Thursday, September 5, 2013

Dating Versus Exercising (Or, Why Things You Don’t Like Can Be Good For You)

Most dates don't turn out to be quite as swell as this one.
I don’t know what to say—two posts about dating in one week! After writing about online dating on Tuesday, the topic of dating in general has really stuck in my mind, prompting me to dedicate another post to it. What I have been pondering, specifically, is just how awful dating can be. While there are good things about dating, and while the process of dating can yield positive results, there are also some downsides that sometimes seem to outweigh the positives. In scanning my mind for an apt comparison to dating, I keep landing on the idea of exercise. Exercise, like dating, is something that many people do not enjoy doing, however, most people would love to enjoy that results that come from regular exercise. I think the process of trying to achieve results through regular exercise is similar to the process of trying to achieve results from dating, and the resemblance is almost uncanny in some ways.
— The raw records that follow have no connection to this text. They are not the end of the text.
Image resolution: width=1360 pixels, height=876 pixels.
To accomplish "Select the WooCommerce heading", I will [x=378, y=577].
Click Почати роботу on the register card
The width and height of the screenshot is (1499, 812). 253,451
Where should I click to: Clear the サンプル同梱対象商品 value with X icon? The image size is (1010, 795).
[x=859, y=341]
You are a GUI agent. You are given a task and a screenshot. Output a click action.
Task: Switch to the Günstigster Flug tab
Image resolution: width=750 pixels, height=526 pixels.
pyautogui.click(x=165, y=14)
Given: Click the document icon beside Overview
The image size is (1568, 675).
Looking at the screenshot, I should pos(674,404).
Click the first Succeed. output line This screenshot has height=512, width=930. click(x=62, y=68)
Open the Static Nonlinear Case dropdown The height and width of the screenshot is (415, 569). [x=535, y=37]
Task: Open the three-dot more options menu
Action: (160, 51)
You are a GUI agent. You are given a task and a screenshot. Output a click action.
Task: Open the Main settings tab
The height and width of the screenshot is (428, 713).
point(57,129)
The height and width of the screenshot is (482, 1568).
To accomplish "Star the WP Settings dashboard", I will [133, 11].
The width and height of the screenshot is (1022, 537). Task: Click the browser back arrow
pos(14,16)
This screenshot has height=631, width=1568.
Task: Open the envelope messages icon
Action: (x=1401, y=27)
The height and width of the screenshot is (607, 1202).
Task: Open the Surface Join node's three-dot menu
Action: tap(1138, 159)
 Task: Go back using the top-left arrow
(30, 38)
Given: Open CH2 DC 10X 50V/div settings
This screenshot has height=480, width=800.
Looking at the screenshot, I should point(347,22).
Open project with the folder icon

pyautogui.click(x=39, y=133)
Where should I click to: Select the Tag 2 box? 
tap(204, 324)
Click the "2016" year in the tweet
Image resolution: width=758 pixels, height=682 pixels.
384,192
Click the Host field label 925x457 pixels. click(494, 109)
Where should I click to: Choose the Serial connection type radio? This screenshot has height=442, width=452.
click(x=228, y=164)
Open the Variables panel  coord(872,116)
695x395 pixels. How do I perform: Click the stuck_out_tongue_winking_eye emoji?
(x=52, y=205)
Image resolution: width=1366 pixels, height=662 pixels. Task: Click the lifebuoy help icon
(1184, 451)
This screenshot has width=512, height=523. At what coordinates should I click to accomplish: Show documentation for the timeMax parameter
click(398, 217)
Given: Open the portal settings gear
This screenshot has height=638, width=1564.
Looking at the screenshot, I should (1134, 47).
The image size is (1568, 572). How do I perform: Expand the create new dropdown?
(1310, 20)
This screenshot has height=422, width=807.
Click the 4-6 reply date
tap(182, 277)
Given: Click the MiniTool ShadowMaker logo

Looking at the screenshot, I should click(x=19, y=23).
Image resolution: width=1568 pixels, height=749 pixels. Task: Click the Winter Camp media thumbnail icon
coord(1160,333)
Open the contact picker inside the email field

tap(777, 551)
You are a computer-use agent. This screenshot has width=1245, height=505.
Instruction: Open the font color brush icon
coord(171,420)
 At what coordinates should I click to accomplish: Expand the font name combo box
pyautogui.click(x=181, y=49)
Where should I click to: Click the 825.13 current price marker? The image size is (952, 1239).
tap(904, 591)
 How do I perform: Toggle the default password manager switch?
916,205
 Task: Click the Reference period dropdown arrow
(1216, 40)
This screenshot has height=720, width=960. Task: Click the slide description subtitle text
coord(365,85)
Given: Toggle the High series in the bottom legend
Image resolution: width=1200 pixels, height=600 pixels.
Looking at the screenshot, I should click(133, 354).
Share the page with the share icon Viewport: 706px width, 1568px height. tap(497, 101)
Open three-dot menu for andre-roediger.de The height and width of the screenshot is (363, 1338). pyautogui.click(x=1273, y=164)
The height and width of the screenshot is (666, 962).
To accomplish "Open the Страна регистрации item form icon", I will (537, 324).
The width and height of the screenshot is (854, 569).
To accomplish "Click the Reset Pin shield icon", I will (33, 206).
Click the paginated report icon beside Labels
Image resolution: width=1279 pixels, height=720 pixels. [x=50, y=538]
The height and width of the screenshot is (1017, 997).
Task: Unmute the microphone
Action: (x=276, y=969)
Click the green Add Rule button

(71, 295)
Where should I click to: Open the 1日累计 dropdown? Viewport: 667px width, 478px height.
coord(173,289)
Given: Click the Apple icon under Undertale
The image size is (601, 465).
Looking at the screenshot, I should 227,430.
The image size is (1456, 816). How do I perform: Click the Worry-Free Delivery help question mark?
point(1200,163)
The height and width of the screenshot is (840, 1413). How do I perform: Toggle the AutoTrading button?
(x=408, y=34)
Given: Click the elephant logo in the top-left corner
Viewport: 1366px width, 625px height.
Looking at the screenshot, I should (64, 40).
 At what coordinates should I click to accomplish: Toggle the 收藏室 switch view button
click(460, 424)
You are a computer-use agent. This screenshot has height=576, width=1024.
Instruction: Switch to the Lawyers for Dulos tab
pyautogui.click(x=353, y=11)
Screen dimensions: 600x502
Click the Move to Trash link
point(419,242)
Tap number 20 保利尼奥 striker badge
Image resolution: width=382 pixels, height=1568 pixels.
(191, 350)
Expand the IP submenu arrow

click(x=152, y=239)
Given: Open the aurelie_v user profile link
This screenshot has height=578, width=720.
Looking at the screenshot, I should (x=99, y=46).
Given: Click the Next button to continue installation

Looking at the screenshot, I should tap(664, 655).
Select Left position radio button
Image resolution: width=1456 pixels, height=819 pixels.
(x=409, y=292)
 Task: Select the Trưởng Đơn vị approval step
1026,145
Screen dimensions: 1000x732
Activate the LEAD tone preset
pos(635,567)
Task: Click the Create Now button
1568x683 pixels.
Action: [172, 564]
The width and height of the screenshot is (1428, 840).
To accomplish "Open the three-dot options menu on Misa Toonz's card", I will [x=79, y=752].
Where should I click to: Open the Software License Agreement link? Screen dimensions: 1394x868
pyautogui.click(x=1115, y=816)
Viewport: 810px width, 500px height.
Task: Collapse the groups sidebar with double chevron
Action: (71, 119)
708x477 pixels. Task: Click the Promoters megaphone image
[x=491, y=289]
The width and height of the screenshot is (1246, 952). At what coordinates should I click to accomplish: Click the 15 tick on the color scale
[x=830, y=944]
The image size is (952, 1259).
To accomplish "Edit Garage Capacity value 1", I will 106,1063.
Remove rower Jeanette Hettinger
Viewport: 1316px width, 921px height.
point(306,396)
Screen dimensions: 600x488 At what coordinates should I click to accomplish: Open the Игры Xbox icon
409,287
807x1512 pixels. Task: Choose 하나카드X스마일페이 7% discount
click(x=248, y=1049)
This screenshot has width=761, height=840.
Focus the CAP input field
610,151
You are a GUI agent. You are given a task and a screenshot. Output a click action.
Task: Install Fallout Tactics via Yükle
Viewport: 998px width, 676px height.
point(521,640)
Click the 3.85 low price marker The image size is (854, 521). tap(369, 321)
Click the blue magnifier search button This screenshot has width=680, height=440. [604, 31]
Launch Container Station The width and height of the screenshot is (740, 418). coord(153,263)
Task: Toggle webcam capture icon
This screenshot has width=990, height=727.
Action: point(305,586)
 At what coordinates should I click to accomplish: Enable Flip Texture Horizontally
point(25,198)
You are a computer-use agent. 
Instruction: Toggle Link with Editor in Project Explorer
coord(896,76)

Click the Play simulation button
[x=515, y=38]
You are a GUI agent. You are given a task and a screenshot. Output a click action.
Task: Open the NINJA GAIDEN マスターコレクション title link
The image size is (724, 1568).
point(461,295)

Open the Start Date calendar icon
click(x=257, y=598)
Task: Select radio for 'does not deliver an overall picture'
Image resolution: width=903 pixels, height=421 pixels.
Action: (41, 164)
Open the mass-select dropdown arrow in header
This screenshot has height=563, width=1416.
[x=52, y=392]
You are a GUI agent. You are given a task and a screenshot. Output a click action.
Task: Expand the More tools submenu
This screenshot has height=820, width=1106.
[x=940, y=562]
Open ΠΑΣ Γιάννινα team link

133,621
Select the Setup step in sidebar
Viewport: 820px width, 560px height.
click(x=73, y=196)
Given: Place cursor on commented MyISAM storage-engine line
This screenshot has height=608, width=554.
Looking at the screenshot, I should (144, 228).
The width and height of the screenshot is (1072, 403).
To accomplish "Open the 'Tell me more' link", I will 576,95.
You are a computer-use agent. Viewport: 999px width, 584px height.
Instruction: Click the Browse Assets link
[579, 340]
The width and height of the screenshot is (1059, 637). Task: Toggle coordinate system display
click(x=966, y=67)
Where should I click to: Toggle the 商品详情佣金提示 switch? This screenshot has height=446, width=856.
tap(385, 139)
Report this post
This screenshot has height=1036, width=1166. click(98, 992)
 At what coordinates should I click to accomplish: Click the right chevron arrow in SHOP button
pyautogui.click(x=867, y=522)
First, the worst thing about both dating and exercise is thinking about doing them. I don’t know about you, but I spend a lot of time thinking about the things in my life I need to do and should do, and a lot less time actually doing them. As I discussed in a previous post, I am a great planner and list maker, but I am sometimes lacking in the execution department. I will think all day about how I am going to go home from work and exercise, how I really need to exercise—yet, when I arrive home, I can always put it off  until a new day dawns and the cycle begins again. Something I have noticed during my time as a fitness procrastinator is that when I actually do buckle my butt down and do some exercise it is not nearly as awful as I had imagined it would be. Even on my tiredest days, if I manage to drag my ass off the couch and go for a walk I almost always feel energized rather than terribly haggard and exhausted, which is the way I had envisioned I would feel.

I think a similar thing happens when we think about dating. While, in theory, dating is the best way to meet a person with whom I might want to forge a longer-term relationship, thinking about having to do it builds up a lot of anxiety in my mind. These days, meeting eligible men is not something that happens to me very often, which is what led me to think about online dating in the first place. Meeting eligible men who are actually nice, reliable, intelligent, and don’t want me to play a board game with them that requires dice with more than six sides is much harder than it seems initially. Once you find a pool of applicants from which to draw, you still have to worry about weeding out the ones that you would not be interested in.

I was afraid my date would
look like Gary Busey.
But, as is the case with exercise, often anticipating having to go on a date with someone we don’t know at all, or who we know very little is much worse than the actual date itself. For example, when I was about 20 years old, my older brother set me up on a blind date with a guy I will call “Jack.” Jack was about 22, had finished college, and was working for a local book publisher. My brother’s boss, who was friends with Jack, and who was also a woman, swore that Jack was cute, nice, and intelligent. And so, Jack and I talked on the phone a couple of times. The conversation flowed easily, and it seemed like we would hit it off when we actually got together in person. I was worried, though, that Jack might not live up to the hype that my mind had now involuntarily surrounded him with. I had him built up in my head as someone with whom I would get along famously, and someone who I would find very attractive. But what if when I met him Jack turned out to be a jerk who was a dead ringer for Gary Busey? I was pretty anxious about my date, but I went anyway and, you know what? It turned out to be a great experience.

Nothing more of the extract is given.